Plus grand CHU d'Europe, l'Assistance publique – Hôpitaux de Paris (AP-HP) vit à partir d'aujourd'hui et jusqu'à dimanche le premier tour des élections pour le renouvellement de sa commission médicale d'établissement (CME).
Arrêtée le 23 septembre, la liste des 134 médecins candidats (pour 64 sièges, lire encadré) contient le nom du futur président du « parlement médical » du CHU francilien. En compétition, trois PU-PH briguent la succession du Pr Noël Garabédian, ORL à Necker-Enfants malades : les Prs Bernard Granger, Michel Lejoyeux et Rémi Salomon. Deux psychiatres et un néphrologue.
« Atypique », « insolite », « compliquée » : la communauté médicale observe avec curiosité cette élection qui sort du lot. Unique candidat il y a quatre ans, le Pr Garabédian l'avait naturellement remporté avec 92 % des voix.
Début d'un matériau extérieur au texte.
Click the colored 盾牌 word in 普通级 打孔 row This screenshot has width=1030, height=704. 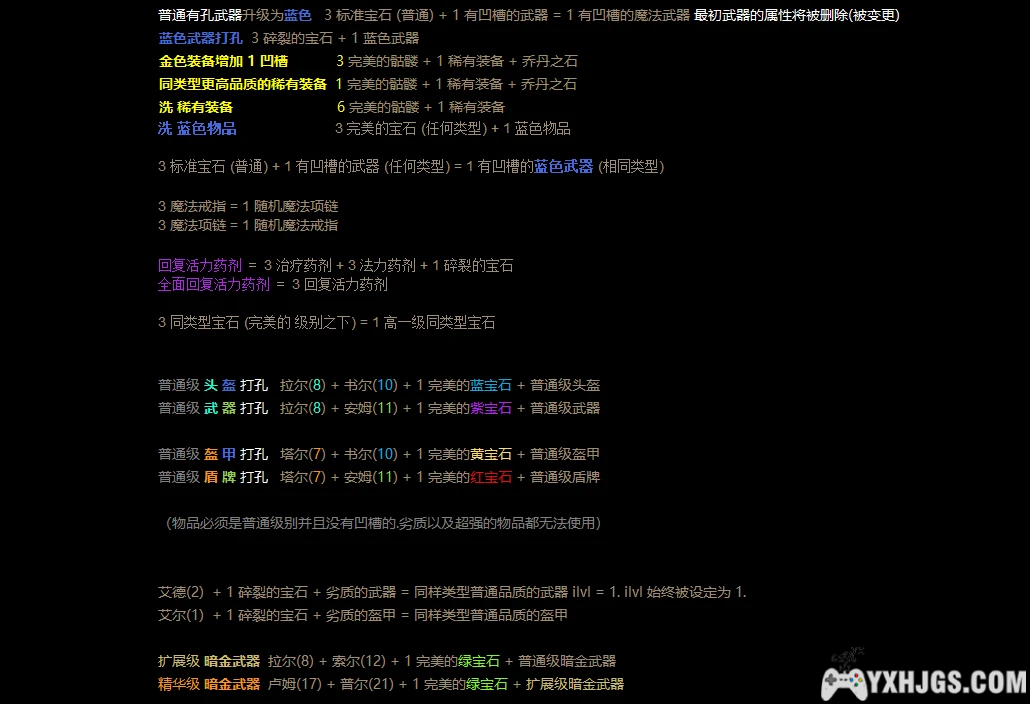tap(220, 477)
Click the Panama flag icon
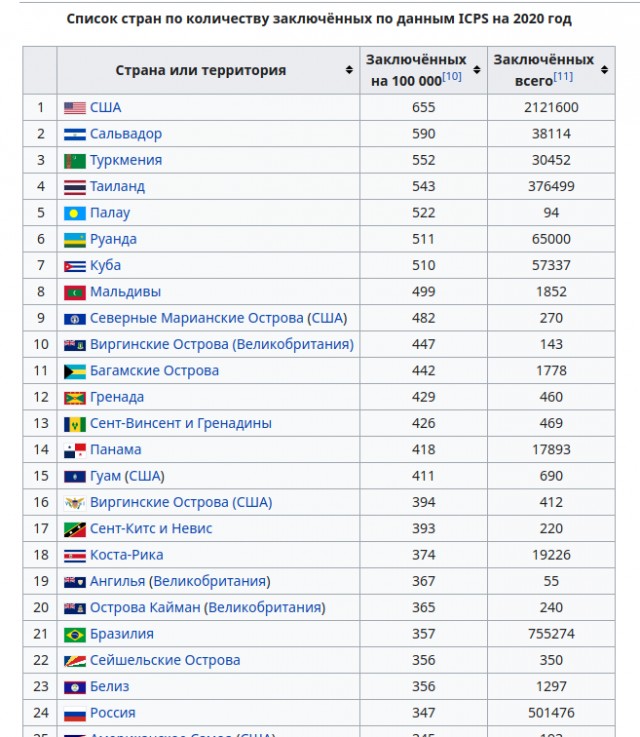 [x=75, y=451]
Mais pour 2020, la donne est différente. Annoncée il y a dix mois, la candidature des deux psychiatres traduit la division au sein du corps médical. Quant au Pr Salomon – chef du service de néphrologie pédiatrique à Necker –, il a décidé de sortir du bois en avril, encouragé par une partie de la CME sortante, peu encline à l'idée d'être présidée par un psychiatre pour des questions de « représentativité ».
Hémorragie médicale
Ce suffrage est également très politique, au regard des transformations radicales que vit l'AP-HP dans un contexte économique contraint. « Cette élection intéresse davantage les collègues que les précédentes, juge le Pr Sadek Beloucif, président du SNAM-HP et candidat à la CME. La refonte du CHU avec la création des départements médico-universitaires [DMU, ex-pôles, NDLR], la concentration des groupements hospitaliers et l'arrivée de trois DG adjoints font de la CME un lieu stratégique. » « De surcroît, la pénurie médicale [en anesthésie, en orthopédie ou aux urgences, NDLR] inquiète de plus en plus », explique le chef du service d'anesthésie-réanimation à Avicenne.
Sur le papier, les trois candidats veulent redonner ses lettres de noblesse à l'AP-HP, fleuron du service public hospitalier. Autres combats communs : valoriser la recherche clinique et renforcer la gouvernance médicale, rendue plus autonome. Avec des programmes similaires, le scrutin devrait plutôt se jouer sur leur légitimité hospitalo-universitaire et leur capacité à peser face à l'administration pour défendre les soignants.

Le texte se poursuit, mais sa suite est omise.